- _ЗАДАНИЕ 1_:
Перепишите без изменений фрагмент текста о книжной полке между словами «Самюэл СМАЙЛС» и «непреодолимым гипнотическим магнетизмом.», включая их.
- _ЗАДАНИЕ 2_:
Что один из опрошенных в тексте о книжной полке предпочел бы взять на необитаемый остров вместо книги?
--- ТЕКСТ ---
Книги – лучшие товарищи старости, в то же время лучшие руководители юности.
Самюэл СМАЙЛС
Завершать рубрику «Моя книжная полка» ( «РТ» за 11 июня, 9 июля, 13 августа, 24 сентября, 29 октября, 26 ноября с.г.) оказалось намного трудней, чем думалось вначале. Тема необъятна – сколько людей, столько и книжных пристрастий. Можно сказать, что, задумав переплыть океан, мы зашли в него лишь по щиколотку. Пройдет Год литературы, а миллионы книг (прочитанных, зачитанных, ни разу не раскрытых) по-прежнему будут стоять на стеллажах и полках, притягивая к себе непреодолимым гипнотическим магнетизмом.
Вместе с анализом редакционной почты автор этих строк провел опрос среди своих знакомых и коллег. Он показал, что книги, как и чтение вообще, необратимо уходят из повседневного обихода. Прямо по анекдоту: «Ну, все! Выйду на пенсию и докончу вторую книгу». – Вы пишете?» – «Нет, читаю». На мой вопрос, что они в последний раз читали, большинство респондентов и ответить-то сразу не смогли. А когда я спросил, какую книгу они бы взяли с собой на необитаемый остров, один из тех, кто добросовестно отвечал на мои вопросы, усмехнулся: «Знаешь, я предпочел бы книге набор столярных инструментов!»
--- ИСХОДНЫЕ ДАННЫЕ ---
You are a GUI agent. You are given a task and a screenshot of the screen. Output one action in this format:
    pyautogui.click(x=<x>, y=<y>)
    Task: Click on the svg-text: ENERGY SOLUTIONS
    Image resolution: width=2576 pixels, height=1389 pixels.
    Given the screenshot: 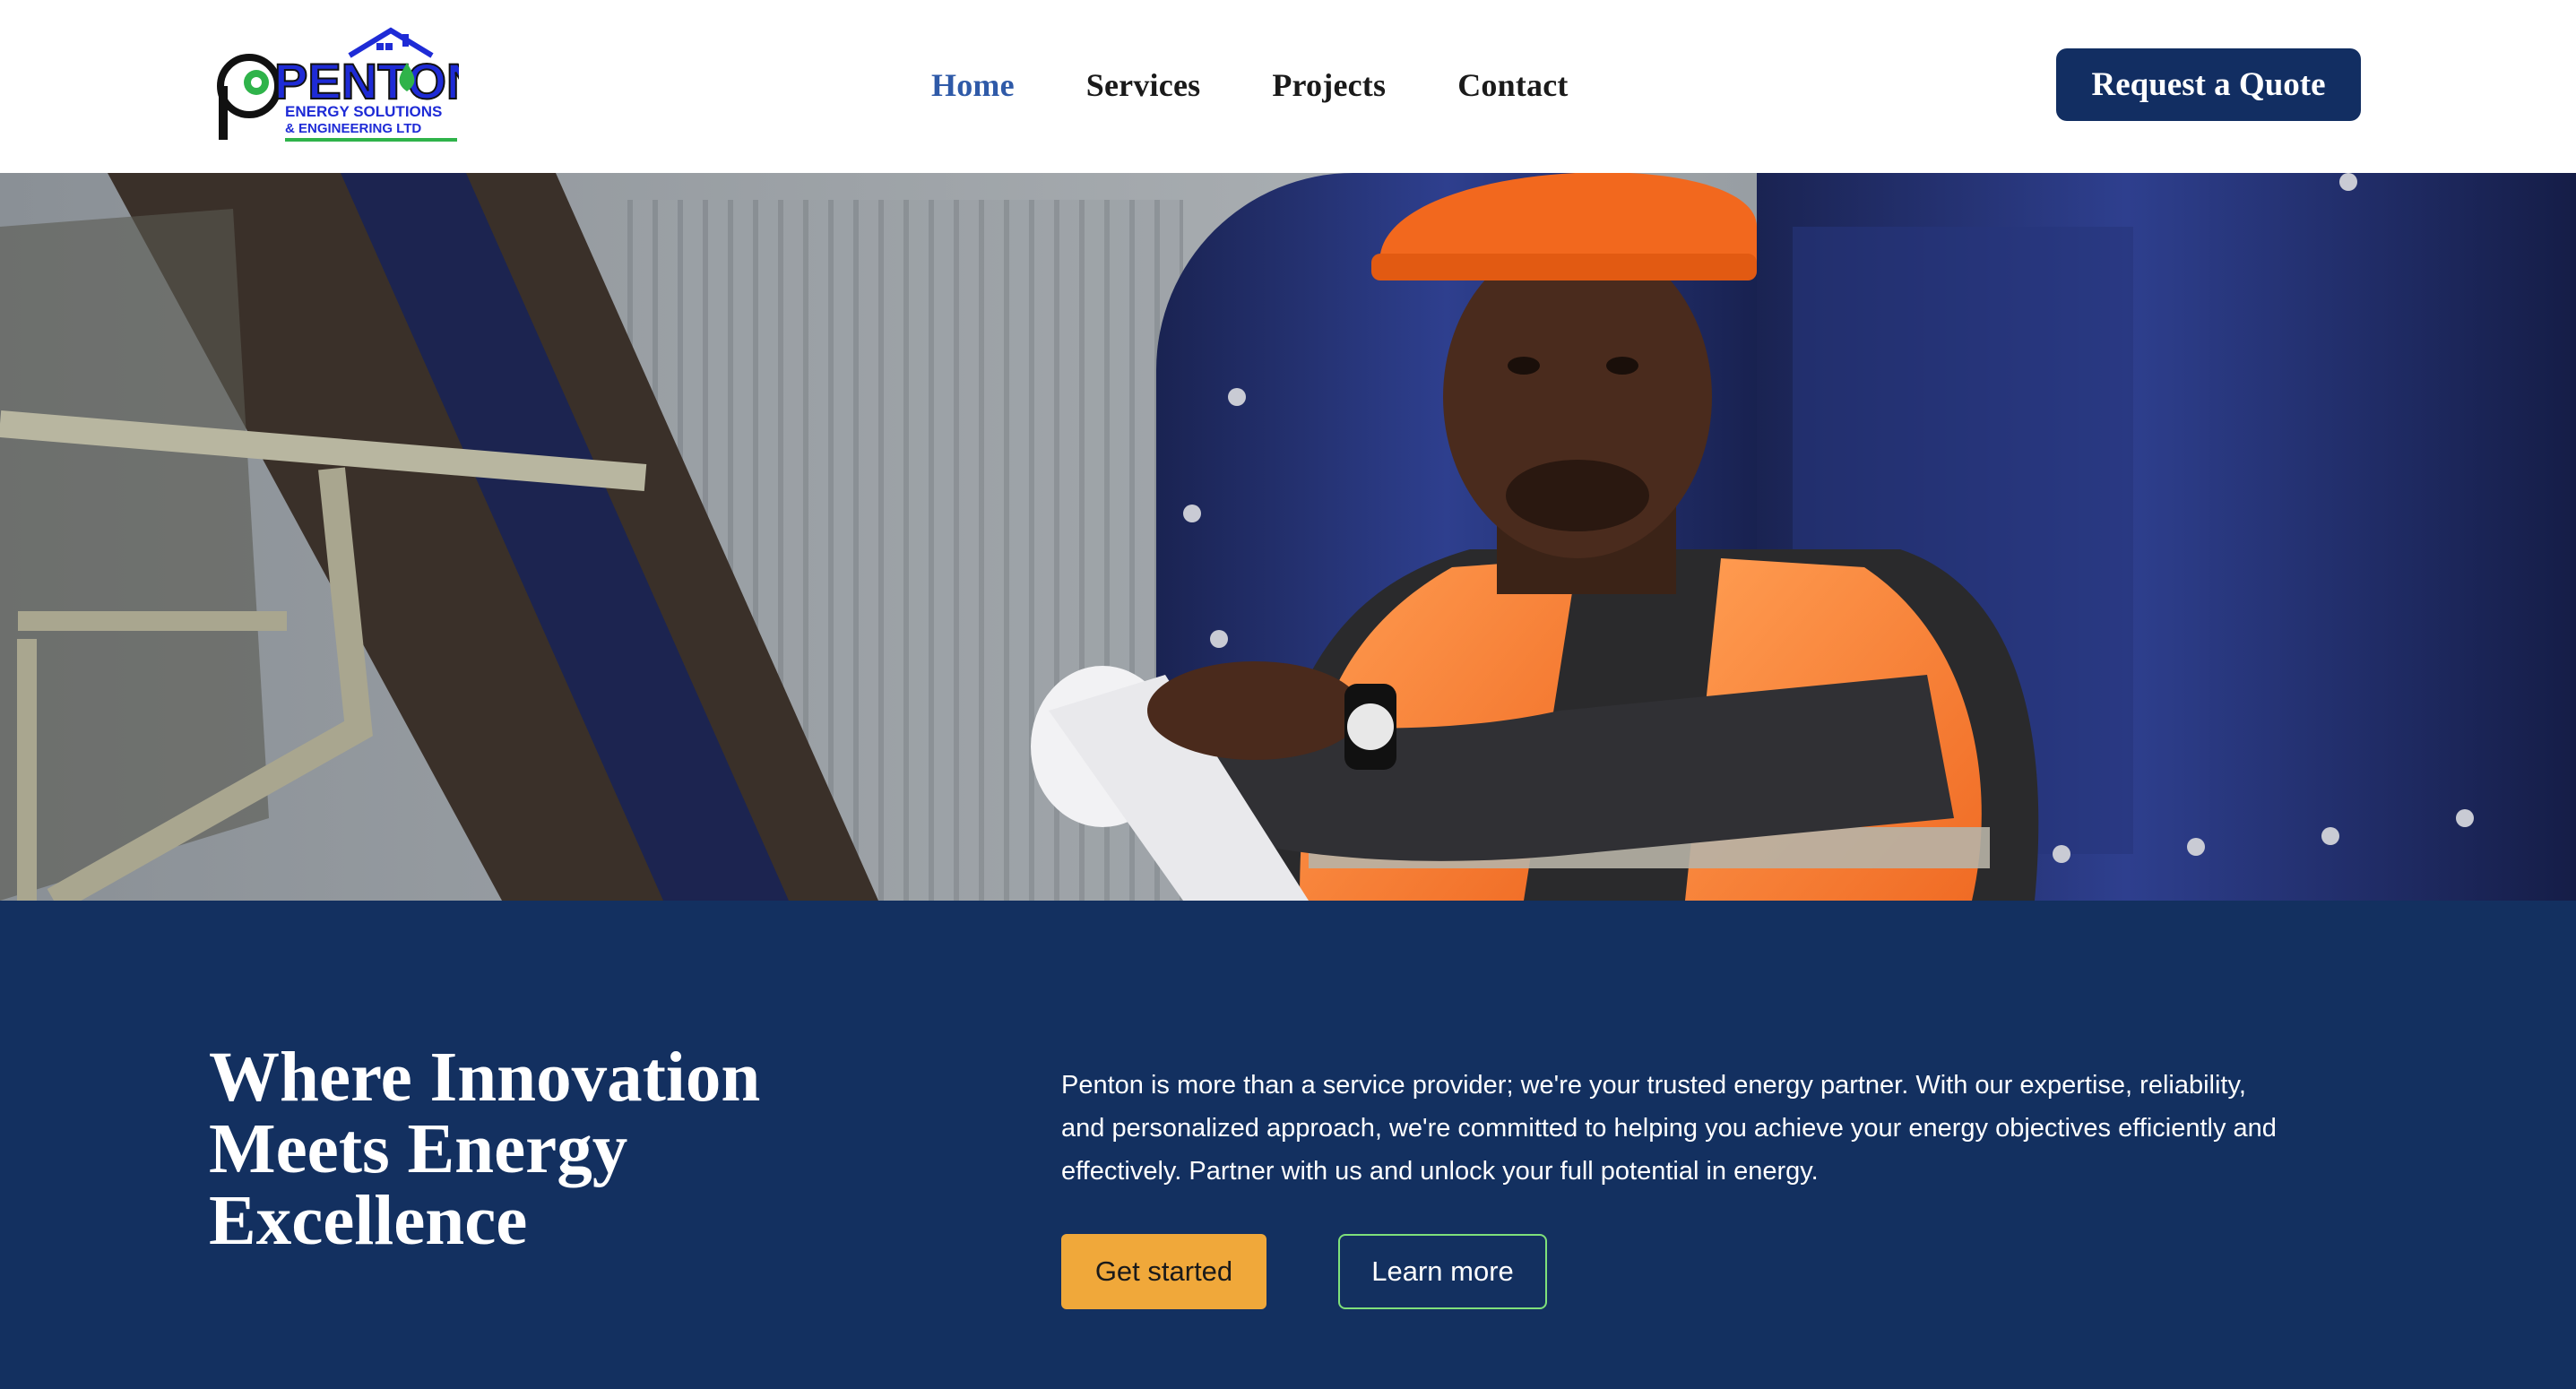 What is the action you would take?
    pyautogui.click(x=364, y=112)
---
- _ОТВЕТ 1_:
Самюэл СМАЙЛС
Завершать рубрику «Моя книжная полка» ( «РТ» за 11 июня, 9 июля, 13 августа, 24 сентября, 29 октября, 26 ноября с.г.) оказалось намного трудней, чем думалось вначале. Тема необъятна – сколько людей, столько и книжных пристрастий. Можно сказать, что, задумав переплыть океан, мы зашли в него лишь по щиколотку. Пройдет Год литературы, а миллионы книг (прочитанных, зачитанных, ни разу не раскрытых) по-прежнему будут стоять на стеллажах и полках, притягивая к себе непреодолимым гипнотическим магнетизмом.

- _ОТВЕТ 2_:
Набор столярных инструментов.